> Problem details:
Copy out each line of the material below that contains the string "Dulce".
— START Given data —
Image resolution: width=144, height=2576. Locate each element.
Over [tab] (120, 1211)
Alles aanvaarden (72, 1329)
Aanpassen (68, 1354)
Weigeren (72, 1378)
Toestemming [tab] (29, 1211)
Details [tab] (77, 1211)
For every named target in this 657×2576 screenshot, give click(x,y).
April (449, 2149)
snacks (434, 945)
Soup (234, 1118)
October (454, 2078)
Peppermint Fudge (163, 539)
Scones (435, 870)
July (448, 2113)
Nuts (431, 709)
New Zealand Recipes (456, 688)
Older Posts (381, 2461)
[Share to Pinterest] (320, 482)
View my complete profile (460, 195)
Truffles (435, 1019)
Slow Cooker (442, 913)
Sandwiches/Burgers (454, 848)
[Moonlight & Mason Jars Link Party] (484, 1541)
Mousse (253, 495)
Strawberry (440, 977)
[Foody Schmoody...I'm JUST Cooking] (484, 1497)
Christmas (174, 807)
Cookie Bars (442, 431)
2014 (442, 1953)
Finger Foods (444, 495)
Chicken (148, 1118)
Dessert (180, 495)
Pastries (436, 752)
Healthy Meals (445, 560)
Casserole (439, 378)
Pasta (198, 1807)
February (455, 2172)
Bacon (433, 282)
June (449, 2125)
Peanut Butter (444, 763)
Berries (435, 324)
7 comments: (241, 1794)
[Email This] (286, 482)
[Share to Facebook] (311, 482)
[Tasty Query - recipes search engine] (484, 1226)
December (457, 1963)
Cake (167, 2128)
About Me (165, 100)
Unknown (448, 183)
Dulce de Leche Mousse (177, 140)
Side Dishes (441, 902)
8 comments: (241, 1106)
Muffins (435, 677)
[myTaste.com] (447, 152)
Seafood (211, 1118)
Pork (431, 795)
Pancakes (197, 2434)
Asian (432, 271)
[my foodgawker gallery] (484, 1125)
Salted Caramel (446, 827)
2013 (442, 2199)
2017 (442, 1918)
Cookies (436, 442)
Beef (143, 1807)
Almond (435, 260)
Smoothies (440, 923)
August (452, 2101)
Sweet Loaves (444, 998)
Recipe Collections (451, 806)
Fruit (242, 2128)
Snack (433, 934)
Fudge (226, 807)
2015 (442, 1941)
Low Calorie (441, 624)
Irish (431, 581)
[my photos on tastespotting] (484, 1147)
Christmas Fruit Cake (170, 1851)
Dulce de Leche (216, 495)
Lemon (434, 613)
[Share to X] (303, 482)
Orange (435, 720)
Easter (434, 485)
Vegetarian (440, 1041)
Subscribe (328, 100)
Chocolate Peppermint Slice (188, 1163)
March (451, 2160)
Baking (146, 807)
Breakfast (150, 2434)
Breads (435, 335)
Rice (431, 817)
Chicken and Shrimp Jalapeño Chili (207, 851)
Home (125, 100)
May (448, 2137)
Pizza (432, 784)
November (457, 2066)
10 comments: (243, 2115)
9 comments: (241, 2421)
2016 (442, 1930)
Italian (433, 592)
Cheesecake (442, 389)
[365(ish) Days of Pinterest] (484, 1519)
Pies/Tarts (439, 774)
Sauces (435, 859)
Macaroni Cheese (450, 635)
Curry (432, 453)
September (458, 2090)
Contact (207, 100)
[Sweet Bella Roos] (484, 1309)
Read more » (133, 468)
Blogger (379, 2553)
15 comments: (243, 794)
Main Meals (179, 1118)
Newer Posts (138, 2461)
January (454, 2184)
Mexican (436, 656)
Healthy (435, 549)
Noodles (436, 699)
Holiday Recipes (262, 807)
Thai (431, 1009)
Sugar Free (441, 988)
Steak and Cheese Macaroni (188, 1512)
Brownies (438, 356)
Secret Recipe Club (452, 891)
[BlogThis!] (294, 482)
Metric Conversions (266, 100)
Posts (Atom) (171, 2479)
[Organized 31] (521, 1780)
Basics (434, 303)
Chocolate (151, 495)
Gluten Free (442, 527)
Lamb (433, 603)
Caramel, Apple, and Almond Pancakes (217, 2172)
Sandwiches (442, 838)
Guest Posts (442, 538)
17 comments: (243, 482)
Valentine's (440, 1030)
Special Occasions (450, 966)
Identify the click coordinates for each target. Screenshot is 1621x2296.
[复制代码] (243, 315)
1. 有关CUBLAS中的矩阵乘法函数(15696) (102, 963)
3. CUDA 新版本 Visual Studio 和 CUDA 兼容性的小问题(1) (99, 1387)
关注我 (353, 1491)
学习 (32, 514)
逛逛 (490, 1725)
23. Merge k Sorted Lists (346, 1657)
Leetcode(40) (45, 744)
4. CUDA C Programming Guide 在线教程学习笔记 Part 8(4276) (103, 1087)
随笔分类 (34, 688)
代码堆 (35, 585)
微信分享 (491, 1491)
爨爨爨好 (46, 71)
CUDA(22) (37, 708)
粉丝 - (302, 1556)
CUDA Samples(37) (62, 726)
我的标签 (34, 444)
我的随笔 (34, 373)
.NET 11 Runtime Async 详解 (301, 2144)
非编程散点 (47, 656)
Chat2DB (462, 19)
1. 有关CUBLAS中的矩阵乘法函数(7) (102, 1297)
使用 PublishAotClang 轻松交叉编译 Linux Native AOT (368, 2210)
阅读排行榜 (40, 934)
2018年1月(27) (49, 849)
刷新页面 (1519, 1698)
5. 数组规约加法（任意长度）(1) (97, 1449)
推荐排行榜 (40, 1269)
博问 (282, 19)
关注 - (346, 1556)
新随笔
— END Given data —
> Full answer:
Dulce de Leche Mousse (177, 140)
Dulce de Leche (216, 495)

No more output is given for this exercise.